Que José Saramago haya muerto el pasado junio, complica un poco la posibilidad de que yo pueda hacerle una entrevista. A menos que, como en alguna de sus historias, me inventara con elocuencia sus imaginarias respuestas. Ya veremos...
Resulta que lo estoy leyendo otra vez, ahora con "Las intermitencias de la muerte", pero de eso hablaremos más tarde.
Ahora, estoy en un necesario momento de ocio. Interrumpiendo la edición de una entrevista a un profesional muy buen mozo pero tan aburrido que eclipsa su "buenmozura".

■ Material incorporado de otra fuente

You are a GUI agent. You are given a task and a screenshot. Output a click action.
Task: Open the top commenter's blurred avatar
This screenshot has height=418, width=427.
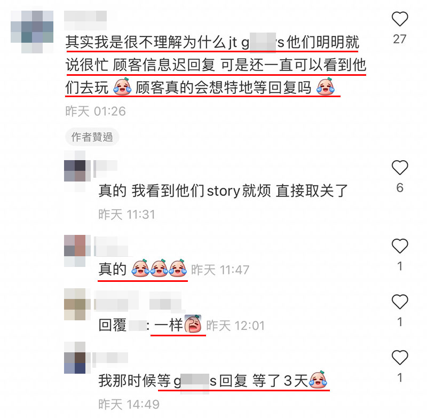tap(32, 32)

Antes de morir del aburrimiento, a mi inquieta mente se le ocurrió completar una de esas tareas que a veces se le ocurren, pero siempre "para después". Ahora es después. La misión: leer la biografía de Saramago. Y en ese proceso estaba cuando me puse a pensar que como él, muchísimas personas del pasado siglo nacieron en las épocas más precarias que los jóvenes burgueses que somos ahora pudiéramos imaginar.
Sin recursos económicos, en medio de períodos de guerra, sin un espacio propio porque su infancia transcurría entre casas comunes y la casa de sus abuelos, sin muchas posibilidades de estudiar, pero con una oportunidad que le dio el destino de trabajar en algo que nada tenía que ver con su futuro, pero que sorpresivamente lo conectaría a su profesión como literato.
Hoy tenemos tantos recursos, tantas posibilidades de hacer lo que queremos, bien enfocados en eso, con comida y agua caliente, metros y Omsas que nos lleven y universidades que maldecir, entre otras cosas; que debería haber tantos personajes mundialmente trascendentales que no cupieran en los escritos de los diarios. Digo, de esos basados en sus ideas, por supuesto, porque personajes que trascienden gracias a los más absurdos reality shows, hay de sobra.
En fin, es sólo un pensamiento al aire, que como ya expliqué más arriba, se deriva de una anterior serie de pensamientos reprimidos, que ha encontrado su libertad en este necesario momento de ocio.
"Momentos de ocio son necesarios para la creatividad" o algo así, dice una canción de Cultura Profética.